Maybe you think you don’t get to choose. Maybe you think that life is just happening to you and that you’re a small player in the scheme of things. And you likely are a small player, but that doesn’t mean your part is small. After all, one drop of rain waters a seed, and many individual drops of rain together water a whole garden. Small players matter. We get to choose.
Even in the middle of so much viciousness, there are Virtuous Cycles happening all around us. Did you hear about the thousands of Israeli Air Force Reservists and veterans who signed a letter to their government this week saying they will no longer participate in missions in Gaza, a letter that other Israeli groups, including other military leaders, have signed on to? Regular people making a choice, choosing to change how they participate.[i] Choosing Virtuous Cycles instead of vicious ones.
Did you see this week’s news story about the independent bookstore in Michigan who needed to move their stock to a new store? They asked their community for help and several hundred people showed up. The volunteers formed a human chain, handing the books to one another across several blocks to the new location, where the volunteers stacked the books on the new shelves in the same order as the old store. Can you imagine moving a whole store and having no boxes to unpack or stock to organize? This incredible act of solidarity for a community bookseller took 2 hours total, moved 9,100 books, and saved the small store thousands of dollars in moving costs.[ii] Just regular people making a choice to participate in a Virtuous Cycle.
And finally, in our own backyard. Did you happen to follow the local schoolboard election earlier this month? A disgruntled community member has been trying to force the schoolboard to implement a policy about who can use what bathrooms. A bathroom policy would be guaranteed to hurt Trans students—either they force Trans students to use bathrooms they don’t feel safe in, or they allow students to use the bathroom that aligns with their gender identity and the district is opened to outside interference from anti-Trans groups, further impacting the wellbeing of Trans students in the district.
Instead of being forced into a lose/lose decision, the schoolboard has simply refused to take the issue up, saying such a policy impacts so few students that their focus is better spent on policies with greater reach. So, for the last three elections, this disgruntled community member has been trying to run for schoolboard, which is their right. And the people of Webster Groves keep saying a resounding “NO”. No, we don’t agree with your harmful stance on Trans kids.[iii] Just regular people choosing to participate in a Virtuous Cycle.

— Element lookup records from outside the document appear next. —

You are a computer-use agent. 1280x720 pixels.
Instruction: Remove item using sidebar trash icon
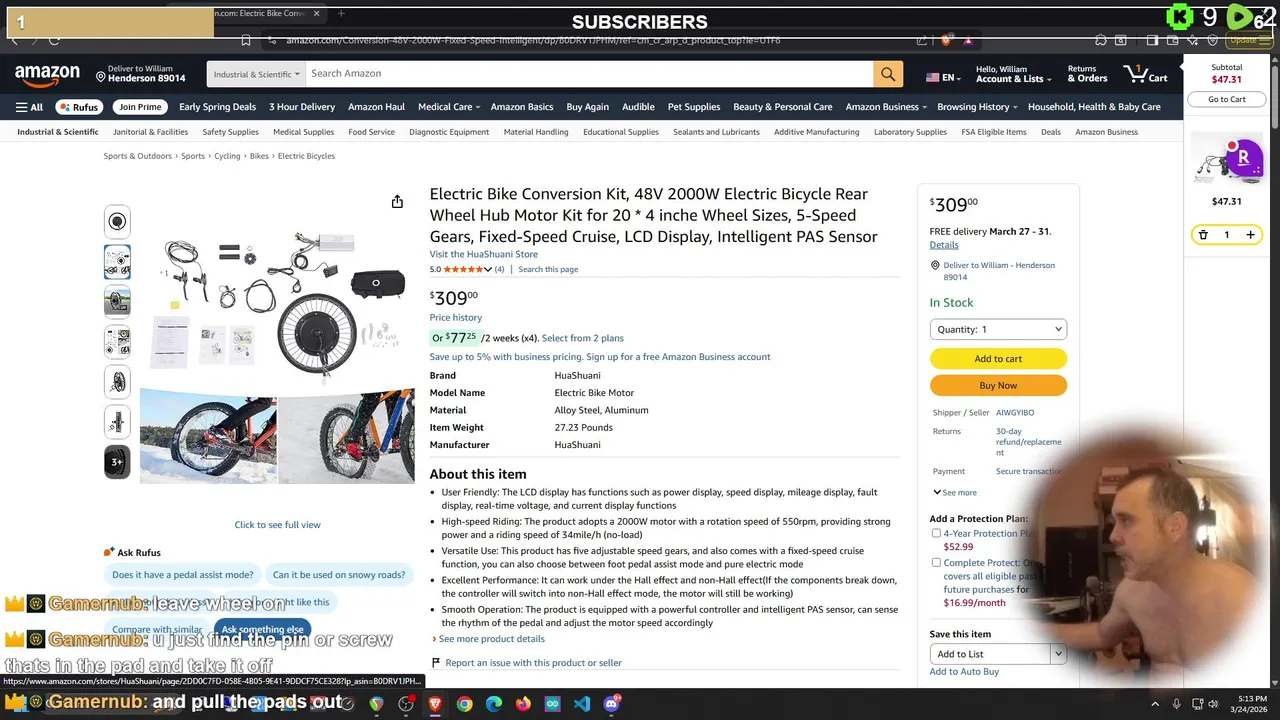click(1203, 235)
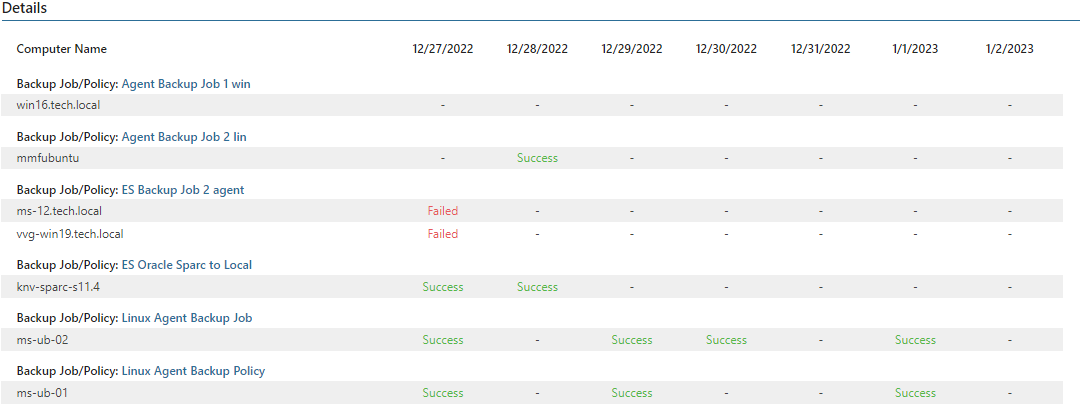Image resolution: width=1080 pixels, height=412 pixels.
Task: Click ms-ub-02 Success status on 12/30/2022
Action: (726, 340)
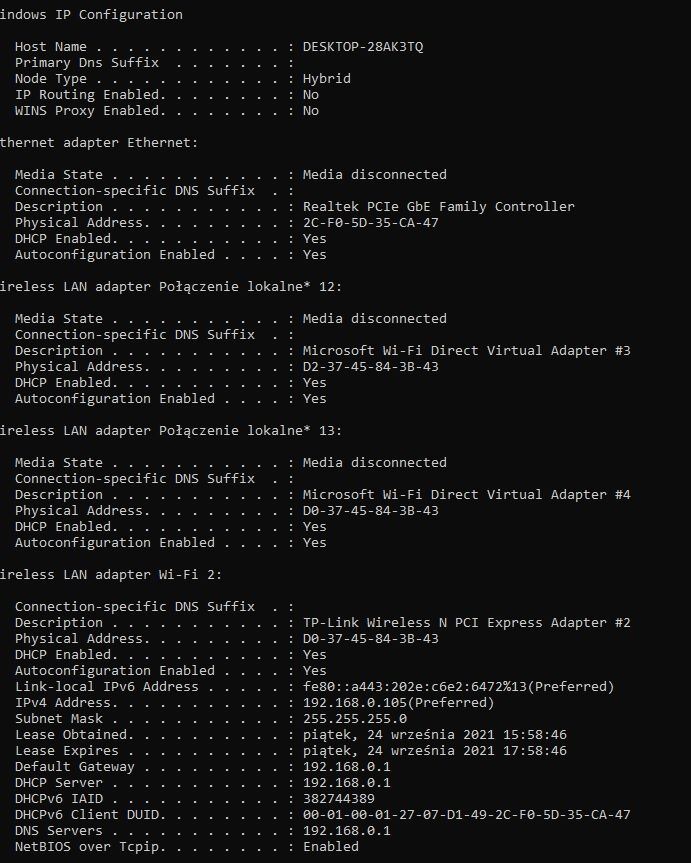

There are Virtuous Cycles happening all around us. And we get to take our small effort and participate in them. We get to usher the world toward goodness and truth, small resurrections as we wait for the bigger resurrections we hope for. Because that’s the thing, isn’t it? Resurrection is coming. It is. It always is. Whatever cycle we personally feel like we’re in. Whatever cycle the world is in. Resurrection is coming. It might not be on our timeline, and it might not look like what we expect—after all, even the people who knew Jesus most intimately were surprised by his resurrection. But it is coming. Resurrection is coming. We do not wait in vain.
My hope is that we be people who water the seeds of justice planted in the garden of the world, and enough drops to flood the world with love. May we be bringers of Virtuous Cycles. May we choose to participate in the resurrection we await. May it be so. Amen.